Maynard also had a hand in 3 of the 4 Cal fumbles, messing up a handoff and failing to cover an errant snap.
The Bears' defense generally played well enough to win, and by making stands, and even achieving push back, prevented the Longhorns from scoring off any of those first 3 turnovers. But while no harm came directly from them, the turnovers did prevent any good from coming Cal's way, ending 3 first half possessions prematurely, and costing considerable chunks of field possession.
But the ball security bug finally bit the Bears, when Maynard suffered a sack and fumbled the ball away late in the third quarter, setting up Texas' touchdown by 252 lb. fullback Cody Johnson on the first play of the fourth quarter that opened a 2 score lead, which was monumental given the inept California offense. It was Johnson's 6th touchdown of the season on 8 carries from inside the opponent's 5 yard line.

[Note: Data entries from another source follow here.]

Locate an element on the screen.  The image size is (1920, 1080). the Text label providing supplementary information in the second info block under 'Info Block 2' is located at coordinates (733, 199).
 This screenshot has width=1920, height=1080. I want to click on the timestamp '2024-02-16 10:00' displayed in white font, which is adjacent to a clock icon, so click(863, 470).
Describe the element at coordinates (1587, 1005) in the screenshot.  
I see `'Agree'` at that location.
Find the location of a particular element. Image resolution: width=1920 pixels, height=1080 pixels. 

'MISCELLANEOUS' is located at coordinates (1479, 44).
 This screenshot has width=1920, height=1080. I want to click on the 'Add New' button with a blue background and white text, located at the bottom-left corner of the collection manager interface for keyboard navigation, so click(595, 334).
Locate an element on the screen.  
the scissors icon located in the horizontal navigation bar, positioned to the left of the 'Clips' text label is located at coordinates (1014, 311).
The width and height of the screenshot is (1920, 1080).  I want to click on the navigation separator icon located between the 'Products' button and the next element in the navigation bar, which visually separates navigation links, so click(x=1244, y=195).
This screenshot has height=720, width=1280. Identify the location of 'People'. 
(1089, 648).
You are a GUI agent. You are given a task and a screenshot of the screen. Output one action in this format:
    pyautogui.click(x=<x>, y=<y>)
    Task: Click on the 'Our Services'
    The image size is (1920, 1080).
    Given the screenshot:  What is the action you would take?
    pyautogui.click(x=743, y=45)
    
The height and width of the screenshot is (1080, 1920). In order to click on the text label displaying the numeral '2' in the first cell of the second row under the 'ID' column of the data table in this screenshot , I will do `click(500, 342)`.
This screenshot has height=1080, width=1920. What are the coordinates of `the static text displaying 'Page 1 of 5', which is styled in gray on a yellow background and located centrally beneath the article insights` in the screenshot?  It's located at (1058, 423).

And it wasted what had been a pretty good effort by the Bear defense, which had forced the Longhorns to be 0 for 9 on third downs to that point, mostly because 7 of them were cases where Texas needed 10 or more yards for the first down.
The Bear's Isi Sofele was the game's leading rusher, but he only got 52 yards and a single 6 yard touchdown run on 20 carries.
Once Maynard's 6 sacks, a season worst for Cal, and a season high for the Texas defense, were subtracted, the Bears finished with 7 net yards on the ground.
Texas wasn't great rushing either, with 109 total yards, led by freshman Malcolm Brown, who had 35 yards on 13 carries.
The defenses get part of the credit for the terrible offensive performances, but much of it was just plain poor offense.
In the first quarter, Maynard completed only 4 of 9 passes, and had the interception, for just 25 yards. Ash completed only 3 of 7 passes, for 7 yards.
By halftime, it wasn't much better, as Maynard was only up to 9 of 18 (50%), for 67 yards, and though Ash was 7 of 8 in the second quarter, it only yielded 79 more yards.
Sofele was the leading rusher at halftime, but with only 39 yards on 9 carries. Ash led the Longhorns, with 10 yards on 4 carries, as his sacks hadn't started to mount yet.
Despite Texas running out almost 3 and a half minutes of the game after Marvin Jones fumbled on California's last possession, California still had the ball over 2 and a half minutes more than the Longhorns, but was outgained by 60 yards despite allowing only 4 conversions of 15 3rd and 4th down situations.
California's 195 net yards was a season low.
Texas, out of the Big XII, who counts 33 sophomores and freshmen in their 44 player 2 deep, finished the season with an 8-5 record, including 2 wins over the Pac-12, having also beaten UCLA 49-20 in week 3.
California fell to 7-6 for the season. The Bear's loss leaves the Pac-12 0-2 for the post season, both double digit losses, after Arizona St. was mauled 56-24 by Boise St. The Bears are also now 0-5 all-time against Texas.
Washington (7-5) is up next, against Baylor (9-3), another Big XII team, and Heisman Trophy winner Robert Griffin III, tomorrow night in the Valero Alamo Bowl in San Antonio.